Data center maintenance and operations audits – when, why and how should they be carried out?
Regular audits of data center operations and maintenance contracts are essential throughout their life cycle in order to check that procedures are in line with service quality objectives, to optimize them, to update them when contracts are renewed, as well as to reduce costs. When, why and how should they be carried out?
Why and under what circumstances should a maintenance audit be carried out?
As cornerstones of organizations’ information systems, data centers are assets that need to be maintained and improved over the years to ensure that they achieve expected levels of service continuity, security and energy efficiency – that is the whole point of the operations and maintenance actions undertaken.
Whether carried out internally or externally, these actions involve regular milestones.
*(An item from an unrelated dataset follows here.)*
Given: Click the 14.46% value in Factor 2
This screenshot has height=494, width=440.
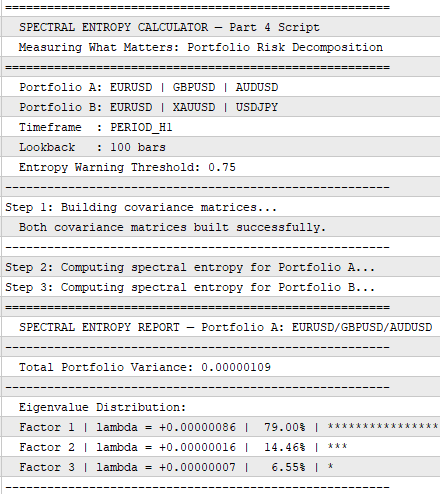Looking at the screenshot, I should (x=285, y=447).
Many circumstances may therefore lead to a maintenance and operations audit being conducted on a data center, including a change of personnel at the site, the more or less frequent occurrence of performance or availability problems, facilities failing to meet changing needs, the desire to reduce operating costs or even a review – of what has worked well or less well – at the time of renewal of the operations and maintenance contract.
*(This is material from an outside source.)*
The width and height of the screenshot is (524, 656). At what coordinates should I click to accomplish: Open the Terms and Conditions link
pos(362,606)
In all cases, the purpose of a maintenance and operations audit is to measure the difference between what is expected and what is actually done, in order to define the levers for potential improvements, as well as to have a concrete basis for defining or redefining priorities.
What does this audit involve?
The maintenance and operations audit is a very comprehensive procedure covering contractual, procedural and, of course, technical aspects. It involves:
- analyses (audit of the room, inventory of technical equipment and operating and maintenance procedures and protocols);
- assessment of the existing situation (audit of maintenance and of contracts signed with the various service providers, assessment and testing of their work, identification of security weaknesses, business continuity and recovery in the event of an incident);
- proposals for potential areas for improvement (recommendations and improvement programs, estimation of achievable gains: service quality, reduction of operating costs, etc.).
It is conducted in two phases, one theoretical and the other practical.
Phase 1: documentary study
To ensure a comprehensive overview of the facilities, procedures and interventions, a data center maintenance and operations audit begins with a study of the as-built records, including dimensioning, site operations, alignment with functional needs (Tier III, etc.). It then analyzes the operating documents: procedures implemented at the site (access, climbing, response cards, etc.), services (maintenance service request tickets), compliance with service level agreements (SLAs) for response and repair times, monitoring of energy consumption and the spare parts inventory, as well as significant events (staff changes, on-call periods, breakdowns, replacements, main corrective and preventive tasks carried out, quotations issued by service providers, etc.).
The purpose of this documentary study is to ensure that operations and maintenance are carried out according to industry standards and in accordance with what had been planned, over a given period. For instance, documents that are missing or have been inadequately completed may indicate a certain lack of discipline in the performance of dedicated maintenance and operations tasks, which implies digging deeper during the site visit.
Phase 2: technical site inspection
A technical inspection of the site is required, regardless of the result of the documentary study. The purpose of the inspection is to ensure that the documentation is consistent with the current state of the site (equipment in operation and work undertaken), to carry out a complete inventory of equipment (electrical supply systems, air-conditioning, inverters, etc.) and its condition (elements not loaded, dirty filters, etc.).
In general, this technical inspection should also be an opportunity to understand the addition of equipment over time (why, how, to meet what needs, what maintenance is involved?), to assess the supervision tools and alarms in place, and to concretely assess the corrective and preventive maintenance services provided (variance compared with the contents of maintenance service request tickets).
In conclusion, the information gathered during the audit should give organizations a better understanding of the costs associated with their data center, and to make the right operations and maintenance decisions, in order to improve performance and extend the lifespan of their equipment as much as possible.